_Exercícios_
A: Transcreva do excerto sobre a indemnização a passagem que se inicia nas palavras que contêm "A mãe de Tofu" e termina em "mais o processo.".
B: Segundo o excerto sobre a indemnização, que tribunal decidiu em 2017 atribuir mais de um milhão de euros à família do jovem?

Em 2017 houve uma decisão do Tribunal do Cartaxo no sentido de atribuir uma indemnização de mais de um milhão de euros à família do jovem, residente em Alpiarça. Entretanto houve recursos e novas diligências, com o processo a ameaçar arrastar-se na justiça. Em Fevereiro deste ano, a seguradora propôs o pagamento de uma indemnização com um valor abaixo do que já havia sido estabelecido pelo tribunal, que a família aceitou, preferindo não divulgar o montante em causa.
“Estamos cansados e precisamos de virar a página com urgência para termos paz. Vamos poder dar outra qualidade de vida ao Gonçalo com esta indemnização. Agora vamos poder comprar o carro adaptado para o nosso filho; e para nós também não termos de estar sempre presos em casa”, afirmou Sandra Martins a O MIRANTE, visivelmente desgastada com toda a situação.
A mãe de Tofu acrescenta que se deixassem correr o recurso e o Tribunal da Relação confirmasse a sentença da primeira instância ainda poderia haver outro recurso para o Supremo Tribunal, Tribunal Constitucional e Tribunal Europeu, arrastando ainda mais o processo.

_Material fornecido_
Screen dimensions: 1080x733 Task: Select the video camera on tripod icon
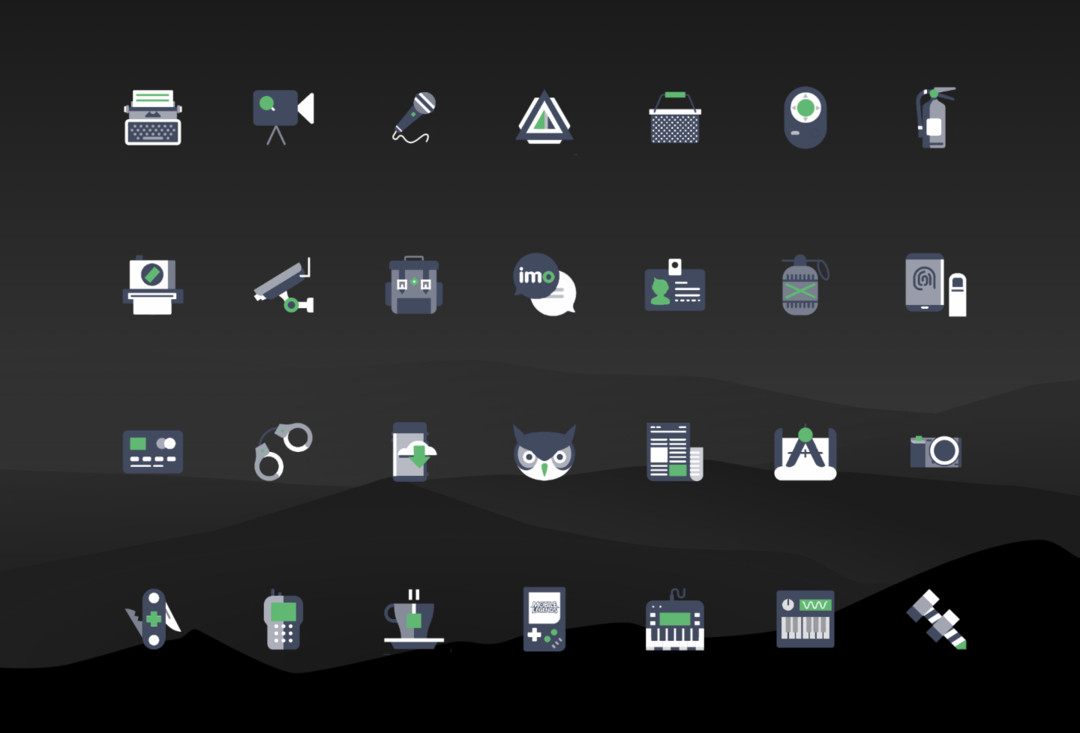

==

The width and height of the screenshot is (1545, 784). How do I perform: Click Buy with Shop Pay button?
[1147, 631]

---

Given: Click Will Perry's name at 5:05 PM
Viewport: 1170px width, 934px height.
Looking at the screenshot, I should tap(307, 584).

_Resultados por tarefa_
A:
A mãe de Tofu acrescenta que se deixassem correr o recurso e o Tribunal da Relação confirmasse a sentença da primeira instância ainda poderia haver outro recurso para o Supremo Tribunal, Tribunal Constitucional e Tribunal Europeu, arrastando ainda mais o processo.

B: O Tribunal do Cartaxo.